Character Analysis
(Click the character infographic to download.)
Note: Before we jump into discussing Merry in The Two Towers, you might want to take a peek at Merry's "Character Analysis" for The Fellowship of the Ring for some background.
In our learning guide for The Fellowship of the Ring, we said that both Merry and Pippin are mainly there for comic relief. And we stand by that character description for The Two Towers. Book-Merry may be a little more serious than Movie-Merry (for proof, just take a peek at this picture), but even Book-Merry is pretty light-hearted. He's not as likely to jump into Serious Philosophical Discussion as his cousin, Frodo.
But when we get to The Two Towers, we see a new and more serious side of Merry. Of course, it makes perfect sense that Merry might stop laughing and start getting serious when he has been kidnapped by a horde of marauding orcs from Isengard. That seriousness only deepens when Merry receives a knife wound on his forehead that leaves a scar.

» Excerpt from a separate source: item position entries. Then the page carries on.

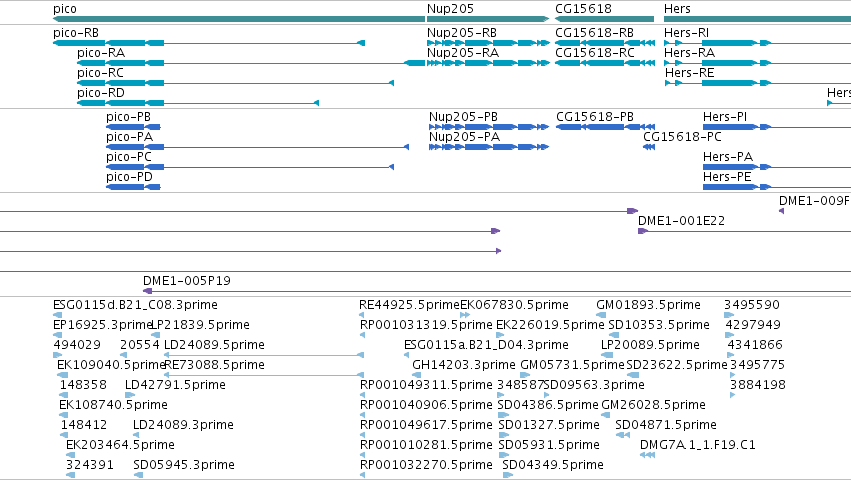Select small CG15618-PC arrow glyph
851x480 pixels.
(649, 147)
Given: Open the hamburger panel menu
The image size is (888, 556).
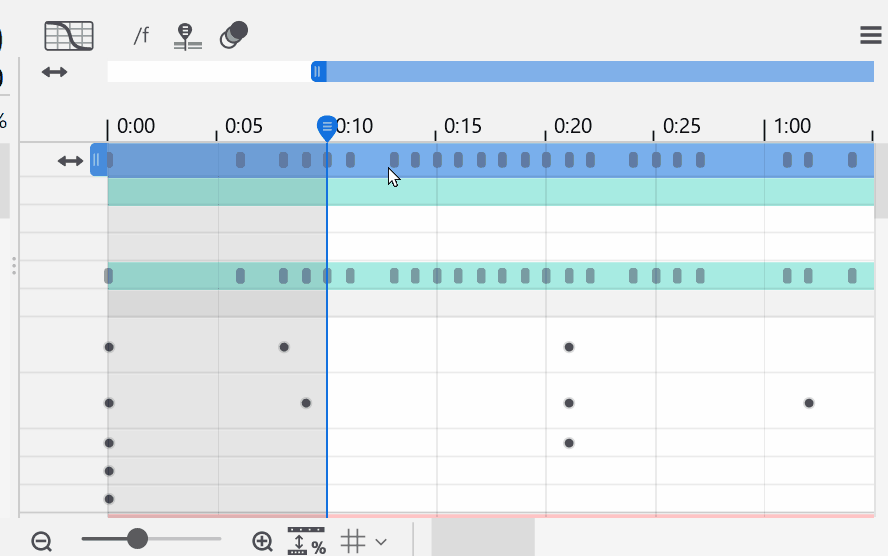Looking at the screenshot, I should pos(870,36).
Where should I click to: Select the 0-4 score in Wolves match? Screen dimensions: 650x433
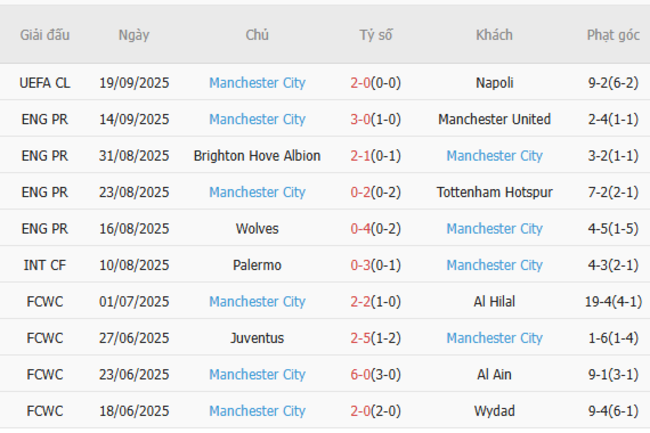[x=361, y=229]
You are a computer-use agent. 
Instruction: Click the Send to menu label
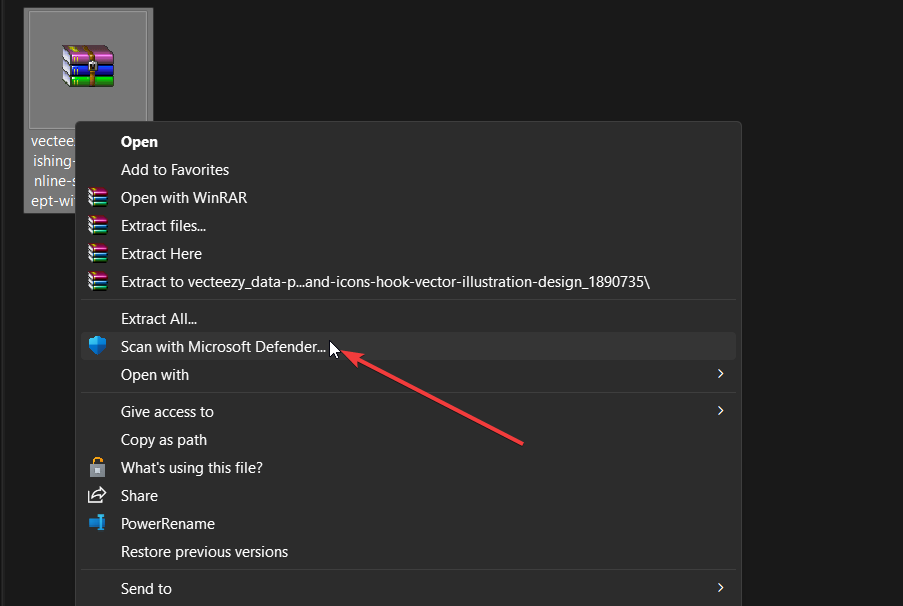(x=146, y=589)
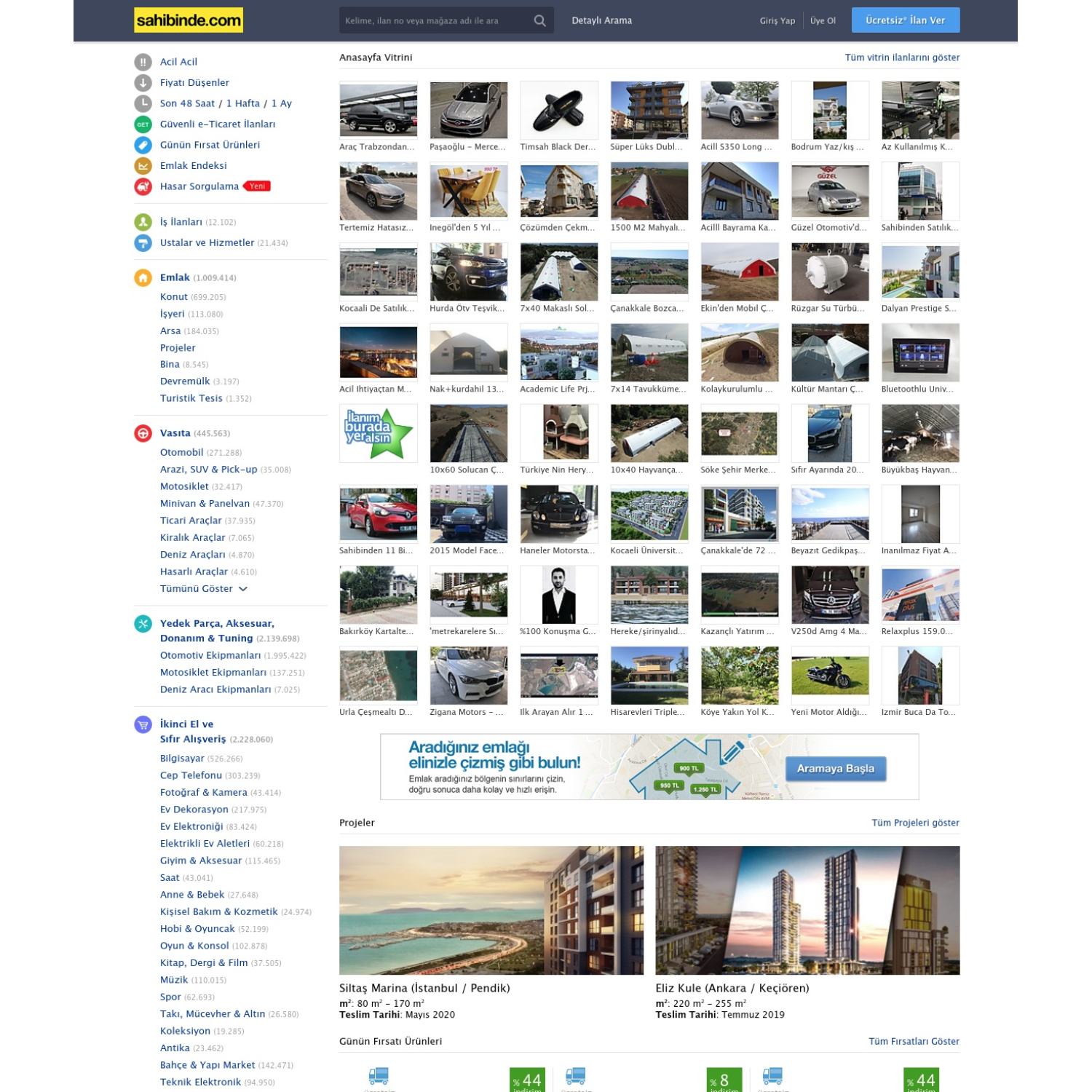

In fact, you might think of that scar as an outward display of his internal changes. Following his abduction, he becomes more serious about the war effort to resist Sauron and his minions. When Merry and Pippin join the Ents of Fangorn, it is Merry who insists that the Ents have to rally against Saruman and his growing violence. The hobbits both see that neither the Ents nor the hobbits can afford to be passive in the face of such a threat.
Merry and the Ents
(Click the infographic to download.)
Merry, Pippin, and the Ents all get along amazingly well. It's surprising because the Ents are very sloooooooooow in everything they do, while Merry and Pippin both run around like guys on too much Red Bull. We guess that opposites attract in this case, since the Ents are old and wise and the hobbits are young and, well, not the sharpest tacks in the box. But this meeting of the minds between Fangorn, Merry, and Pippin proves the old saying that the enemy of your enemy is your friend: even though the Ents and the hobbits seem as different as can possibly be, they bond over sharing a common enemy, Saruman. At the end of the day, that's what counts.
Merry the War Hero
On top of his experiences with the orcs of Isengard and the Ents of Fangorn Forest, Merry has one other major claim to fame in The Two Towers: he starts to make friends with King Théoden over a pipeful of tobacco in the ruins of Saruman's fortress. The whole scene is a bit strange, to be honest. Théoden meets Merry and Pippin after his own defense of his people at Helm's Deep and after the downfall of Saruman at Isengard. So, instead of giving us a blow-by-blow of the battle of Isengard as it happens, Tolkien gives a recap, in Merry's voice, long after the battle has been fought.
Why doesn't Tolkien give us a live play-by-play? Well, we think Merry tells about the fall of Isengard in his own words because Tolkien is less interested in the mechanics of war itself. Instead, he wants to focus on how the war affects characters like Merry and Pippin, and that's something he can only convey through Merry's version of events. Even though the whole Lord of the Rings trilogy focuses on a war between Good and Evil, the emotional states of the characters are always front and center, and sometimes the action has to take a backseat.
That's why the most heroic act in the novel is Frodo's quiet resistance to the dark forces of the Ring, rather than the huge battles that rock Gondor and Rohan. This book always brings everything back to the human (or in this case, hobbit) scale. Merry's first-person account of what happens to Saruman is further proof of Tolkien's interest in people, rather than in the supposed glories of war itself.